_DOCUMENT EXCERPT_.
---+---

Born John Jay Berwanger on March 19, 1914, the son of a blacksmith from Dubuque, Iowa, jilted pro football to become a foam rubber salesman. After serving in World War II as an officer in the Navy’s flight-training program, he started Jay Berwanger Inc. in Downers Grove, a manufacturer of plastic and sponge-rubber strips for car doors, trunks and farm machinery.

When he sold the 20-employee company in the early 1990s, it was grossing $30 million in annual sales.

Inducted into the College Football Hall of Fame in 1954, Berwanger remained active as a Heisman voter throughout his life. He attended many presentation ceremonies at New York’s Downtown Athletic Club and said he made friends with many other trophy winners, citing Steve Spurrier, Paul Hornung, Johnny Lattner, Larry Kelley, Jim Plunkett, Doug Flutie, Billy Sims, Doak Walker and Archie Griffin.

He dined with Presidents Harry Truman and John F. Kennedy and once was tackled by a future president, Gerald Ford of Michigan.

Berwanger’s son, Cuyler, said his father was equally comfortable with celebrities and ordinary people. Ford has joked that he would never forget Berwanger after Ford’s Michigan team played Berwanger’s Maroons in 1934.

“Jerry Ford has a scar on his face from trying to tackle my dad,” said Cuyler, a guidance counselor at Hauser Junior High School in Riverside. “He told my dad one time, `I think of you every morning when I shave.'”

Cuyler said U.S. Supreme Court Justice John Paul Stevens, in a recent address at U. of C., listed Berwanger as his No. 1 hero.

“On the one hand, you had famous people like Jerry Ford who knew him,” Cuyler said. “On the other hand, when he would go to the bank, all the tellers wanted him to come to their window. When I went in to take care of some business for dad they would all say, `Tell Mr. Berwanger we miss him.’

“From presidents to bank tellers, he just reached out to people.”

Berwanger never regretted skipping a pro football career.

---+---

_RECORDS SHOWN_.
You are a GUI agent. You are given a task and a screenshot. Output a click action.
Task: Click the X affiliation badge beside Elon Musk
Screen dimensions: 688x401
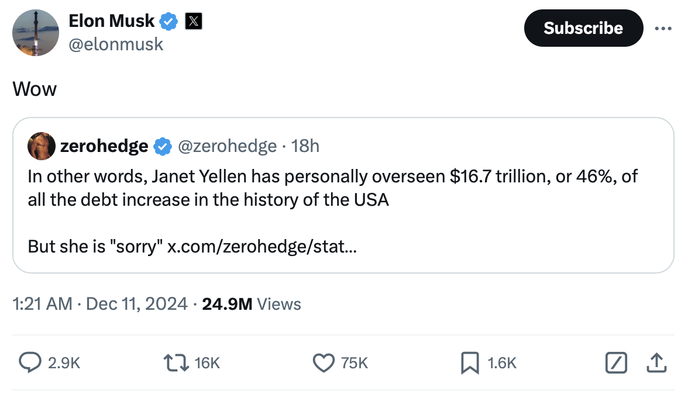pyautogui.click(x=194, y=22)
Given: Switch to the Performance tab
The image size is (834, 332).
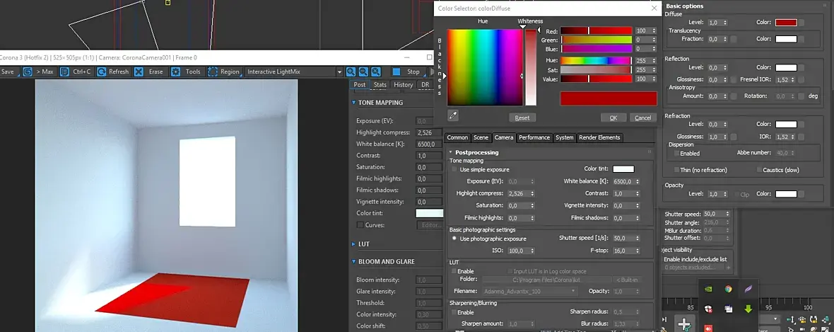Looking at the screenshot, I should pyautogui.click(x=534, y=137).

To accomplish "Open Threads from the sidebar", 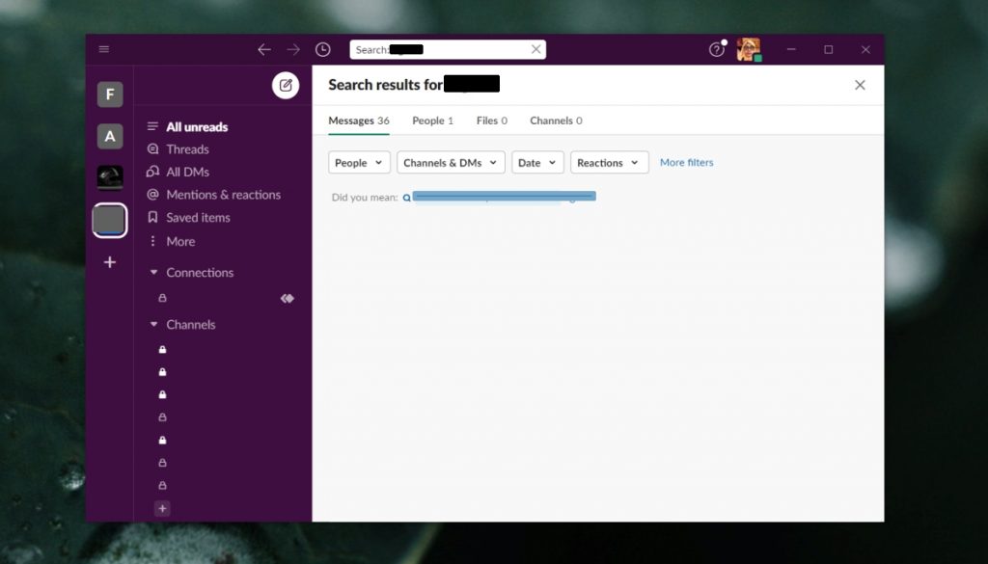I will coord(188,148).
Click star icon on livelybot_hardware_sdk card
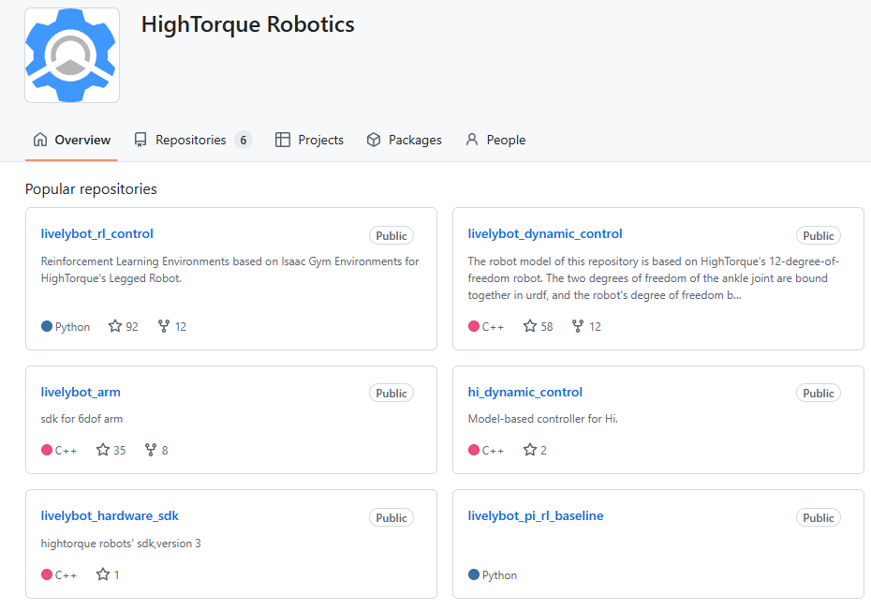The height and width of the screenshot is (611, 871). (x=103, y=574)
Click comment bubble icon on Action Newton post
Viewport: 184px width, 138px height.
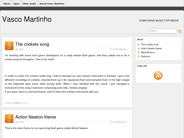point(111,122)
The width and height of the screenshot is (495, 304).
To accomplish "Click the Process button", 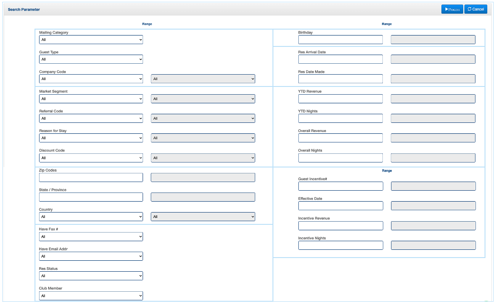I will pos(452,9).
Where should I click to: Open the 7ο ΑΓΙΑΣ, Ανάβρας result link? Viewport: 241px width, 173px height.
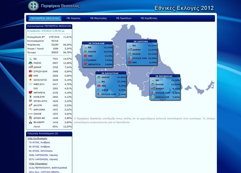[x=39, y=142]
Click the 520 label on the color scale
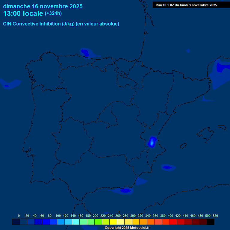Image resolution: width=230 pixels, height=230 pixels. click(x=215, y=216)
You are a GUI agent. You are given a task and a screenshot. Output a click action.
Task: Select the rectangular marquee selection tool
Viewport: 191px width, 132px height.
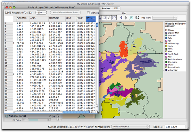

---+---

_TASK_.
From the Jay Berwanger text, list every U.S. president it names.

_ANSWER BELOW_.
- Harry Truman
- John F. Kennedy
- Gerald Ford